*TEXT*
━━━━━━━━━━

The development of RWE in China has been promoted significantly in the past few years and has taken a distance from the evaluation of outcomes and comparative effectiveness of the traditional Chinese medicine interventions. During 2020, the Chinese National Medical Product Administration (NMPA) published a series of preliminary guidance documents including a technical guideline for RWE supporting drug development, and an interim technical guidance for using RWE to support research, development, and regulatory review of pediatric drugs [49]. Chinese Authorities were among the first to issue a guidance for the use of RWE to support the evaluation of MDs, which was later supported by a more generic guidance on how to use RWD to generate RWE [50]. Overall, China scopes the use of RWE around drug development and support of post-marketing studies. Different case studies are discussed in which RWE may support drug development and regulatory decisions, including the use of external controls for approval of rare disease treatments and orphan drug assessments where the conduct of an RCT is neither feasible nor ethical, as well as the use of RWE for expansion of indications of currently marketed medicinal products. The Chinese approach focuses on medicines for pediatric use and how RWE can support pediatric drug development. In particular, the NMPA specifies circumstances for which RWE could introduce unique benefits both for product development and approval processes, specifically:

• RWE studies allow for greater flexibility in patient recruitment and trial design for diseases with small patient populations and scattered cases like rare diseases.
• For infantile diseases, or life-threatening diseases with rapid disease progression, RWE studies offer timely treatments of trial therapies when control group enrolment may not be ethical.
• For certain surgical MDs in which it is technically difficult to perform RCTs, RWE studies afford alternatives to sham surgeries for efficacy and safety evidence.

━━━━━━━━━━

*REQUIRED ACTION*
Translate this sentence from the passage on China's RWE guidance into Spanish: "The Chinese approach focuses on medicines for pediatric use and how RWE can support pediatric drug development."

*DATA BLOCK*
━━━━━━━━━━

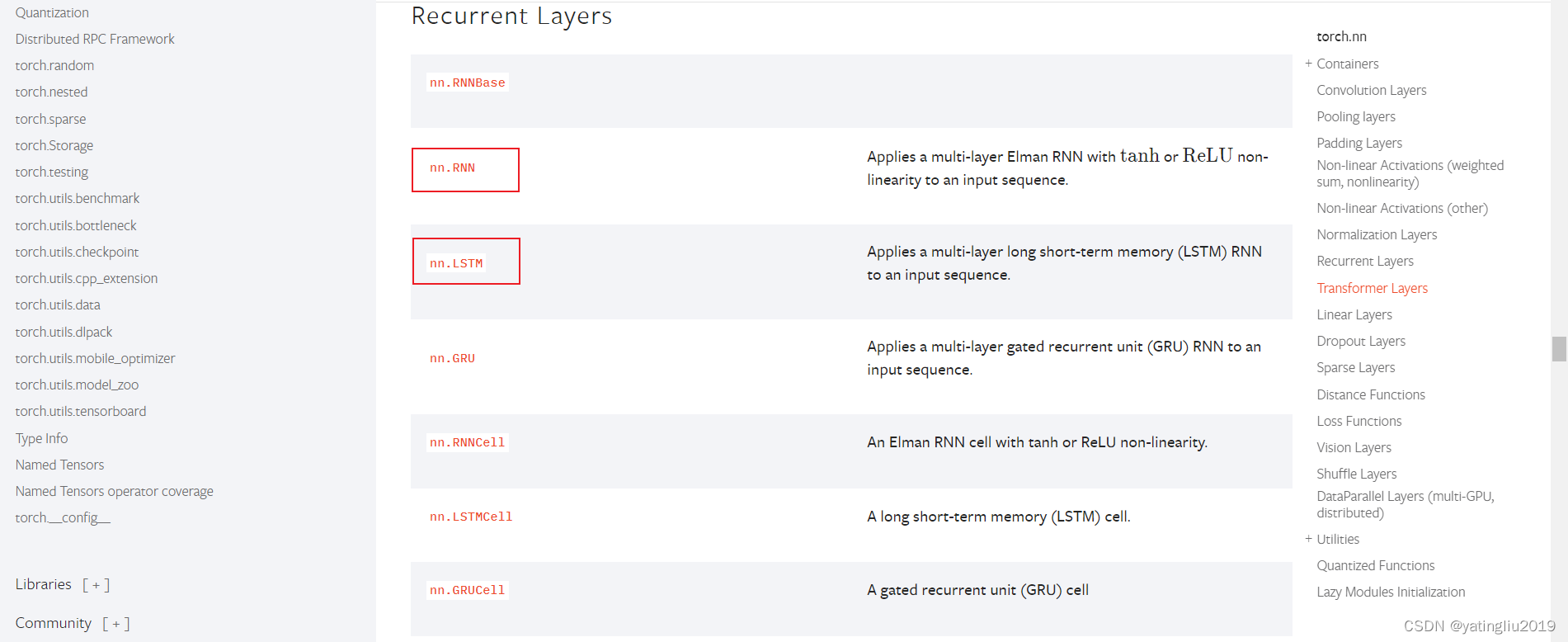Open the nn.GRU documentation link
1568x642 pixels.
coord(452,358)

━━━━━━━━━━

*EXERCISE SOLUTION*
El enfoque chino se centra en los medicamentos de uso pediátrico y en cómo la RWE puede apoyar el desarrollo de fármacos pediátricos.